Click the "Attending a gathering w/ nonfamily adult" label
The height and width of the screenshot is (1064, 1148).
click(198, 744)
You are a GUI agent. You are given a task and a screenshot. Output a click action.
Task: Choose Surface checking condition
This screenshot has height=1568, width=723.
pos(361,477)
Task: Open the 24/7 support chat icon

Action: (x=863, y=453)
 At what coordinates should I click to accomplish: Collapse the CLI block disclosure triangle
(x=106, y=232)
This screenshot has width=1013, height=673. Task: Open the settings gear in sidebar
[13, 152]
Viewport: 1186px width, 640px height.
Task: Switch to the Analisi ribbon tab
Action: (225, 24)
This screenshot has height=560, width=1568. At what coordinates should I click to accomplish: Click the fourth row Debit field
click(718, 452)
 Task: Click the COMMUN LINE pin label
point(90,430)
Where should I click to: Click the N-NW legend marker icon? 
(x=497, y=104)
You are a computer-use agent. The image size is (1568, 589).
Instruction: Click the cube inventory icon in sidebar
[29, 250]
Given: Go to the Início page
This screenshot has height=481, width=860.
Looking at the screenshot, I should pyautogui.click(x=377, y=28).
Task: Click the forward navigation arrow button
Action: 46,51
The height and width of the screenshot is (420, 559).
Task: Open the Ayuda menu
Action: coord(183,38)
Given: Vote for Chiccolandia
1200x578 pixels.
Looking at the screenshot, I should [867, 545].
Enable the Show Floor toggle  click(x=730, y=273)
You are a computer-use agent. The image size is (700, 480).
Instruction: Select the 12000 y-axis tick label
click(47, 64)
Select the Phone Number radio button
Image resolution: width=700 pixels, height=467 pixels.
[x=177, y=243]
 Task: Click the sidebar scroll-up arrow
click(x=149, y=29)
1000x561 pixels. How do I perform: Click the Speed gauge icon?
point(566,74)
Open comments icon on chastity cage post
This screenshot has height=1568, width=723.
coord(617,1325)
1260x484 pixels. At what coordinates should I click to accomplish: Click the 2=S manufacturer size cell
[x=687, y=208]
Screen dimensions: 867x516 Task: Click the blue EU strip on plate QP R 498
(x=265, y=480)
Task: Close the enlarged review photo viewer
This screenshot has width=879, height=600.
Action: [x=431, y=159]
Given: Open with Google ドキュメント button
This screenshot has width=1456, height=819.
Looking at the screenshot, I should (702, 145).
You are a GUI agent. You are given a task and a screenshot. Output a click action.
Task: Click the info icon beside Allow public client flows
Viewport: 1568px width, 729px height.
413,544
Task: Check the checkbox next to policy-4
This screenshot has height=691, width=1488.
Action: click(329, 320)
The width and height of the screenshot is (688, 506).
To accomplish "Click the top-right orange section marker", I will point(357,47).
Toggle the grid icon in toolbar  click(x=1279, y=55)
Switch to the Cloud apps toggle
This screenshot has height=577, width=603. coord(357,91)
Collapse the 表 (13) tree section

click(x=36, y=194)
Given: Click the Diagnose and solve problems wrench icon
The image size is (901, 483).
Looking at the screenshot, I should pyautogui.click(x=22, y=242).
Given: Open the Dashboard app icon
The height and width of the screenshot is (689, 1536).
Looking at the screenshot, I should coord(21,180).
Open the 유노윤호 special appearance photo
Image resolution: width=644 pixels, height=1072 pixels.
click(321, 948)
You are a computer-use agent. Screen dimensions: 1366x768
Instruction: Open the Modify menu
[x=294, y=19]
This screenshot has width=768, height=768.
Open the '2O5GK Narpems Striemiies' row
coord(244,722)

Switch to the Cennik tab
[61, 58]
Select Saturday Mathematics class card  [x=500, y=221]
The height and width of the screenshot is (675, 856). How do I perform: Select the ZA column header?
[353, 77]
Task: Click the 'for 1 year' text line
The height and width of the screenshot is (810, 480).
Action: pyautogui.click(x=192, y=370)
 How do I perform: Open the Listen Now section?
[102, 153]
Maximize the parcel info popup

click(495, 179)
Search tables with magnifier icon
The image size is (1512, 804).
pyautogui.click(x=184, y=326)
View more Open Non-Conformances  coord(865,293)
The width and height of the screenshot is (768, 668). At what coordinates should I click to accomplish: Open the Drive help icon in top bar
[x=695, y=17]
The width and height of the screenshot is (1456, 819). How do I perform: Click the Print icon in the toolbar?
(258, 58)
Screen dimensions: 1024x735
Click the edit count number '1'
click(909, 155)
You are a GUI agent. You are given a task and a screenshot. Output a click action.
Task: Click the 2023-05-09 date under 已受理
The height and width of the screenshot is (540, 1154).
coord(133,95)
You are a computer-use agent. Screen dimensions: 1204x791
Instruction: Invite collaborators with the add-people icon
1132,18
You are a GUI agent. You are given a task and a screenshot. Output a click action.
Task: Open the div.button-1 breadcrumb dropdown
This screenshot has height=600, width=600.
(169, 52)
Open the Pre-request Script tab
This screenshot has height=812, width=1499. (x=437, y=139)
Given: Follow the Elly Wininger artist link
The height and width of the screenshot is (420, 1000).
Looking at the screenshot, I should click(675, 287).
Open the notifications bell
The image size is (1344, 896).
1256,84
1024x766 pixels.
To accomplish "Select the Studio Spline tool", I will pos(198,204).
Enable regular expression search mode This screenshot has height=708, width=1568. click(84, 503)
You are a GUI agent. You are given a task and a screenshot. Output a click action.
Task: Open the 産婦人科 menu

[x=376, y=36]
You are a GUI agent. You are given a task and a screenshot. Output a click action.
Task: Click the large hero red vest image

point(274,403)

################

▸ **YOUR GOAL**
Rewrite all of the lines with "screen agent" in place of every "GUI agent", keeping the rest unchanged.

▸ **RESULT FOR THIS TASK**
Click the "Attending a gathering w/ nonfamily adult" label
The height and width of the screenshot is (1064, 1148).
click(198, 744)
You are a screen agent. You are given a task and a screenshot. Output a click action.
Task: Choose Surface checking condition
This screenshot has height=1568, width=723.
pos(361,477)
Task: Open the 24/7 support chat icon

Action: (x=863, y=453)
 At what coordinates should I click to accomplish: Collapse the CLI block disclosure triangle
(x=106, y=232)
This screenshot has width=1013, height=673. Task: Open the settings gear in sidebar
[13, 152]
Viewport: 1186px width, 640px height.
Task: Switch to the Analisi ribbon tab
Action: (225, 24)
This screenshot has height=560, width=1568. At what coordinates should I click to accomplish: Click the fourth row Debit field
click(718, 452)
 Task: Click the COMMUN LINE pin label
point(90,430)
Where should I click to: Click the N-NW legend marker icon? 
(x=497, y=104)
You are a computer-use agent. The image size is (1568, 589).
Instruction: Click the cube inventory icon in sidebar
[29, 250]
Given: Go to the Início page
This screenshot has height=481, width=860.
Looking at the screenshot, I should pyautogui.click(x=377, y=28).
Task: Click the forward navigation arrow button
Action: 46,51
The height and width of the screenshot is (420, 559).
Task: Open the Ayuda menu
Action: coord(183,38)
Given: Vote for Chiccolandia
1200x578 pixels.
Looking at the screenshot, I should [867, 545].
Enable the Show Floor toggle  click(x=730, y=273)
You are a computer-use agent. The image size is (700, 480).
Instruction: Select the 12000 y-axis tick label
click(47, 64)
Select the Phone Number radio button
Image resolution: width=700 pixels, height=467 pixels.
[x=177, y=243]
 Task: Click the sidebar scroll-up arrow
click(x=149, y=29)
1000x561 pixels. How do I perform: Click the Speed gauge icon?
point(566,74)
Open comments icon on chastity cage post
This screenshot has height=1568, width=723.
coord(617,1325)
1260x484 pixels. At what coordinates should I click to accomplish: Click the 2=S manufacturer size cell
[x=687, y=208]
Screen dimensions: 867x516 Task: Click the blue EU strip on plate QP R 498
(x=265, y=480)
Task: Close the enlarged review photo viewer
This screenshot has width=879, height=600.
Action: [x=431, y=159]
Given: Open with Google ドキュメント button
This screenshot has width=1456, height=819.
Looking at the screenshot, I should (702, 145).
You are a screen agent. You are given a task and a screenshot. Output a click action.
Task: Click the info icon beside Allow public client flows
Viewport: 1568px width, 729px height.
413,544
Task: Check the checkbox next to policy-4
This screenshot has height=691, width=1488.
Action: click(329, 320)
The width and height of the screenshot is (688, 506).
To accomplish "Click the top-right orange section marker", I will point(357,47).
Toggle the grid icon in toolbar  click(x=1279, y=55)
Switch to the Cloud apps toggle
This screenshot has height=577, width=603. coord(357,91)
Collapse the 表 (13) tree section

click(x=36, y=194)
Given: Click the Diagnose and solve problems wrench icon
The image size is (901, 483).
Looking at the screenshot, I should pyautogui.click(x=22, y=242).
Given: Open the Dashboard app icon
The height and width of the screenshot is (689, 1536).
Looking at the screenshot, I should coord(21,180).
Open the 유노윤호 special appearance photo
Image resolution: width=644 pixels, height=1072 pixels.
click(321, 948)
You are a computer-use agent. Screen dimensions: 1366x768
Instruction: Open the Modify menu
[x=294, y=19]
This screenshot has width=768, height=768.
Open the '2O5GK Narpems Striemiies' row
coord(244,722)

Switch to the Cennik tab
[61, 58]
Select Saturday Mathematics class card  [x=500, y=221]
The height and width of the screenshot is (675, 856). How do I perform: Select the ZA column header?
[353, 77]
Task: Click the 'for 1 year' text line
The height and width of the screenshot is (810, 480).
Action: pyautogui.click(x=192, y=370)
 How do I perform: Open the Listen Now section?
[102, 153]
Maximize the parcel info popup

click(495, 179)
Search tables with magnifier icon
The image size is (1512, 804).
pyautogui.click(x=184, y=326)
View more Open Non-Conformances  coord(865,293)
The width and height of the screenshot is (768, 668). At what coordinates should I click to accomplish: Open the Drive help icon in top bar
[x=695, y=17]
The width and height of the screenshot is (1456, 819). How do I perform: Click the Print icon in the toolbar?
(258, 58)
Screen dimensions: 1024x735
Click the edit count number '1'
click(909, 155)
You are a screen agent. You are given a task and a screenshot. Output a click action.
Task: Click the 2023-05-09 date under 已受理
The height and width of the screenshot is (540, 1154).
coord(133,95)
You are a computer-use agent. Screen dimensions: 1204x791
Instruction: Invite collaborators with the add-people icon
1132,18
You are a screen agent. You are given a task and a screenshot. Output a click action.
Task: Open the div.button-1 breadcrumb dropdown
This screenshot has height=600, width=600.
(169, 52)
Open the Pre-request Script tab
This screenshot has height=812, width=1499. (x=437, y=139)
Given: Follow the Elly Wininger artist link
The height and width of the screenshot is (420, 1000).
Looking at the screenshot, I should click(675, 287).
Open the notifications bell
The image size is (1344, 896).
1256,84
1024x766 pixels.
To accomplish "Select the Studio Spline tool", I will pos(198,204).
Enable regular expression search mode This screenshot has height=708, width=1568. click(84, 503)
You are a screen agent. You are given a task and a screenshot. Output a click action.
Task: Open the 産婦人科 menu

[x=376, y=36]
You are a screen agent. You are given a task and a screenshot. Output a click action.
Task: Click the large hero red vest image

point(274,403)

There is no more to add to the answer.